### TEXTO EXTRAÍDO
É que, como em tantos pratos da cozinha tradicional, por toda a Europa, principalmente latina, o apuro entre ingrediente e molho não permite mistura de coisas estranhas durante a confecção, principalmente farináceas. É o caso, por exemplo, no continente, de uma chanfana, de uns rojões, de um frango na púcara. Acompanhamentos sim, mas à parte.

E a alcatra? A meu ver, é diferente, devido à subtileza do sabor, que se perde facilmente com um acompanhamento, batata ou arroz, como hoje é vulgar oferecer. De acompanhamento, nada ou quase nada. É verdade que tenho uma proposta de alta cozinha, mas desculpem não a divulgar. Por agora, apenas uma sugestão simples. Cortar fatias de pão rústico, sem côdea, com cerca de 2 cm de espessura. Tostar moderadamente, de preferência no forno só com o grelhador ligado e sem qualquer gordura, quando muito ligeiramente barradas com manteiga. Colocar em cada prato e, ao servir, escolher pedaços do toucinho de fumo da alcatra e pedaços da cebola para cobrir bem a tosta. Ao lado, a carne. Sobre tudo, o molho, a embeber muito bem a tosta e a sobrar.

março 14, 2007

Alcatra?


A alcatra da Terceira entrou na moda, e merecidamente, embora se deva falar, como em toda a cozinha tradicional, numa "alcatra" lugar comum de muitas variantes. Essencialmente, no texto mais curto possível, definiria como um assado de carne muito lento, em alguidar de barro aberto, com vinho, manteiga, cebola, toucinho fumado e temperos, com destaque para a pimenta preta e para a pimenta da Jamaica.

Tudo isto tem variantes, a começar pela escolha das carnes e pela variedade e proporção das especiarias. Importante também é o vinho. A alcatra é prato velhíssimo, de antes da filoxera de oitocentos e fazia-se com os vinhos regionais, principalmente o branco de casta verdelho. Depois, o povo teve de a adaptar ao substituto, o ordinário vinho de cheiro. No entanto, as casas ricas sempre continuaram a fazer alcatra com vinho branco e quem sempre a comeu assim sabe bem o que é a diferença. E, agora, se vivesse nos Açores, só a faria com o Da Resistência, verdelho dos Biscoitos da Casa Brum (o Donatário é para outras cavalarias!).

### DADOS RECOLHIDOS
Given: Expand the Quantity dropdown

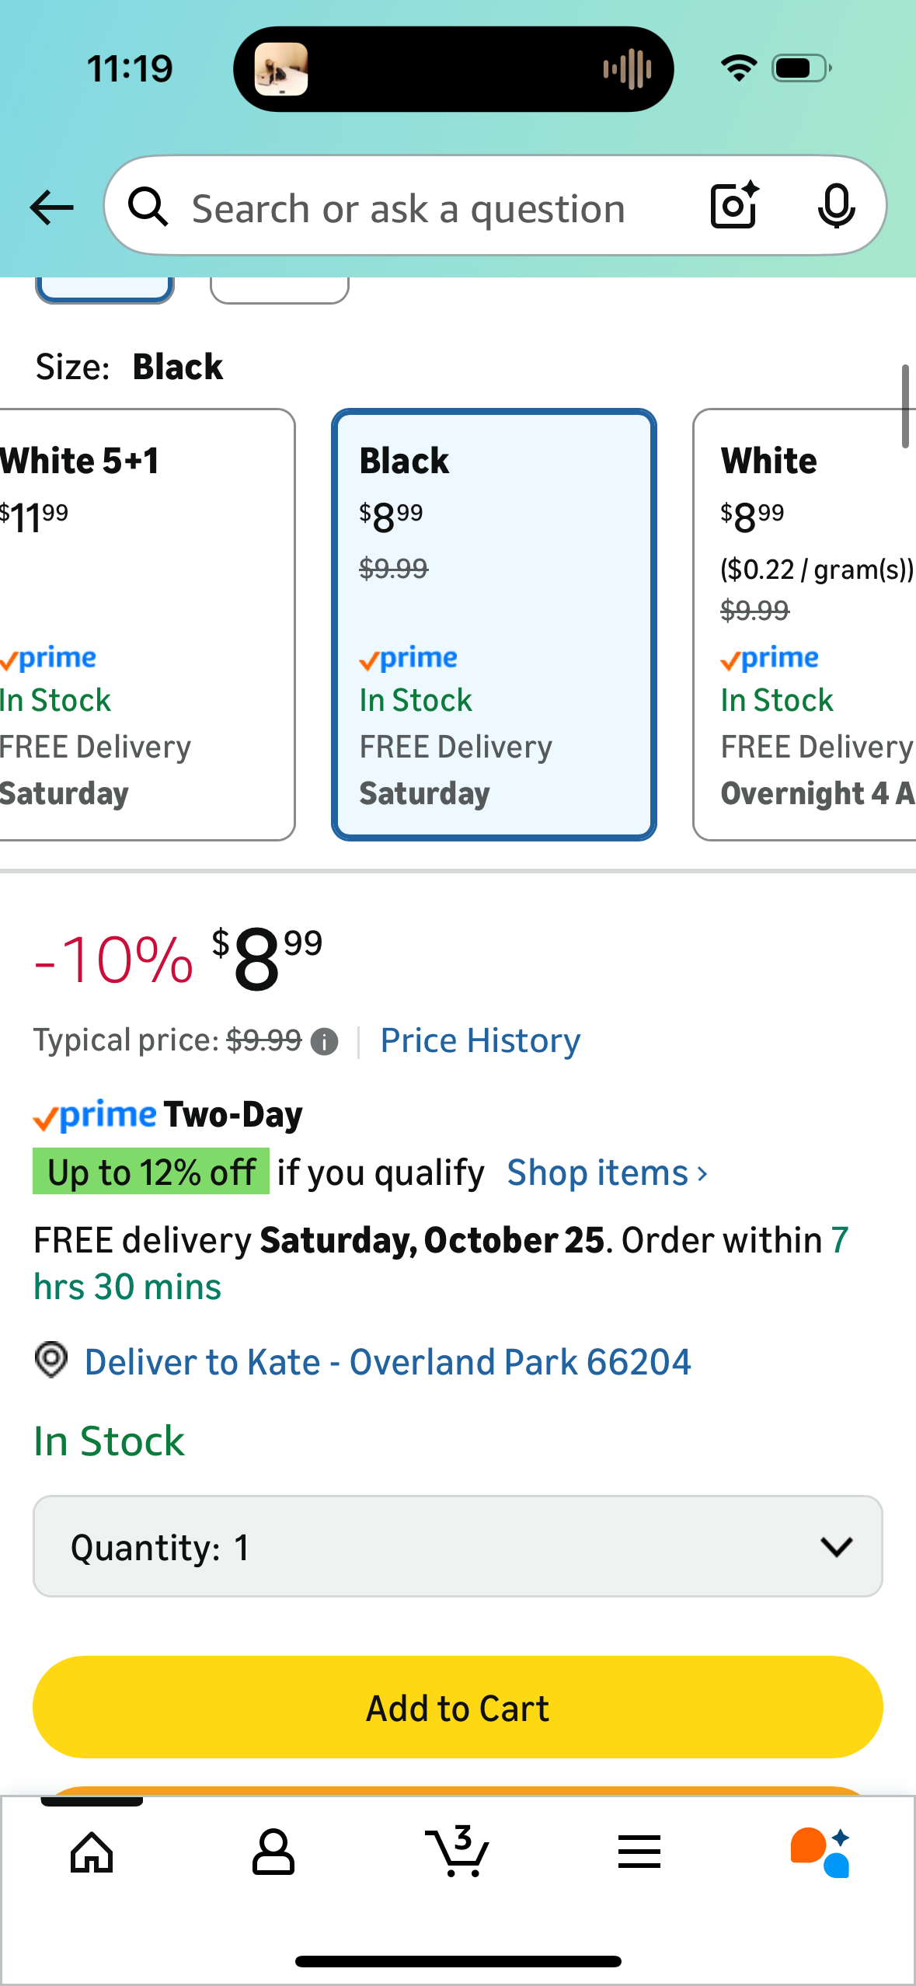Looking at the screenshot, I should click(458, 1546).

### TAREFAS
**A)** No texto sobre a alcatra, de que casta era principalmente o vinho branco regional com que o prato se fazia antes da filoxera?
**B)** Dê continuidade ao texto sobre a alcatra a partir da última frase apresentada.
Os dados são material à parte e não têm relação com o texto sobre a alcatra.

### RESPOSTAS
**A)** Da casta verdelho.

**B)**
Numa coisa é que não é possível qualquer variação, no alguidar. Lamento que a fotografia não o reproduza bem, em cor e tostado, porque este é novo, a substituir o meu alguidar velhinho e recentemente defunto. Dir-me-ão, que importância tem esse alguidar? Toda! Primeiro o formato, a abrir para cima (notem que a nossa púcara tradicional é ao contrário), a equilibrar bem as temperaturas, de alto a baixo e, principalmente a permitir o principal truque de um cozinheiro de alcatra, quando e como ir dando voltas à carne e regando com um pouco de água. Sim, só de água, porque vinho é só de início.

Mas, essência da essência, é que o alguidar é obrigatoriamente de barro não vidrado! Começa por ser tratado da primeira vez, com uma incubação demorada de água e temperos. Depois, ao usar, lavado de cada vez mas sem violência de esfrega, vai adquirindo a patina indispensável. Ora aqui é que está a dificuldade. É proibido o uso de barro não vidrado na restauração! Portanto, das duas uma. Ou vos estão a servir no prato uma alcatra aldrabada, ou então o restaurante arrisca-se a uma visita da inspecção. Que eu saiba, há um sítio onde a inspecção condescende, imaginem onde. E olhem que não é só por alcatra que vale a pena ir à Terceira.

março 13, 2007

Crôutes de queijo de S. Jorge

Provavelmente muitos desconhecem esta preciosidade da cozinha do cantão do Vaud (Lausana), na Suíça, em particular da lindíssima povoação de Gruyère, onde passei tão bons dias de fim de semana. Já há muitos anos que não as fazia, resolvi agora aproveitar uma oferta abundante de queijo de S. Jorge. O Rosais de 7 meses ficou para belas ceias, o Topo de 4 meses ameaçava estragar-se, relegado para segunda classe e com ele recriei as crôutes, de cor, porque não encontrei a receita, só a memória dos sabores.

Tosta bem amanteigada e com S. Jorge gratinado "au bonheur des gourmets"
250 g de queijo de S. Jorge, Topo ou Rosais de pelo menos 4 meses de cura, manteiga q. b., 4 fatias grandes de pão rústico, 2 cogumelos de Paris grandes, 2 chalotas (ou, na falta, 1 cebola pequena e 2 dentes de alho), 1 dl de vinho branco seco, 1 c. chá cheia de farinha, 4 ovos, 1 rodela grossa de linguiça, sal, pimenta preta, noz moscada.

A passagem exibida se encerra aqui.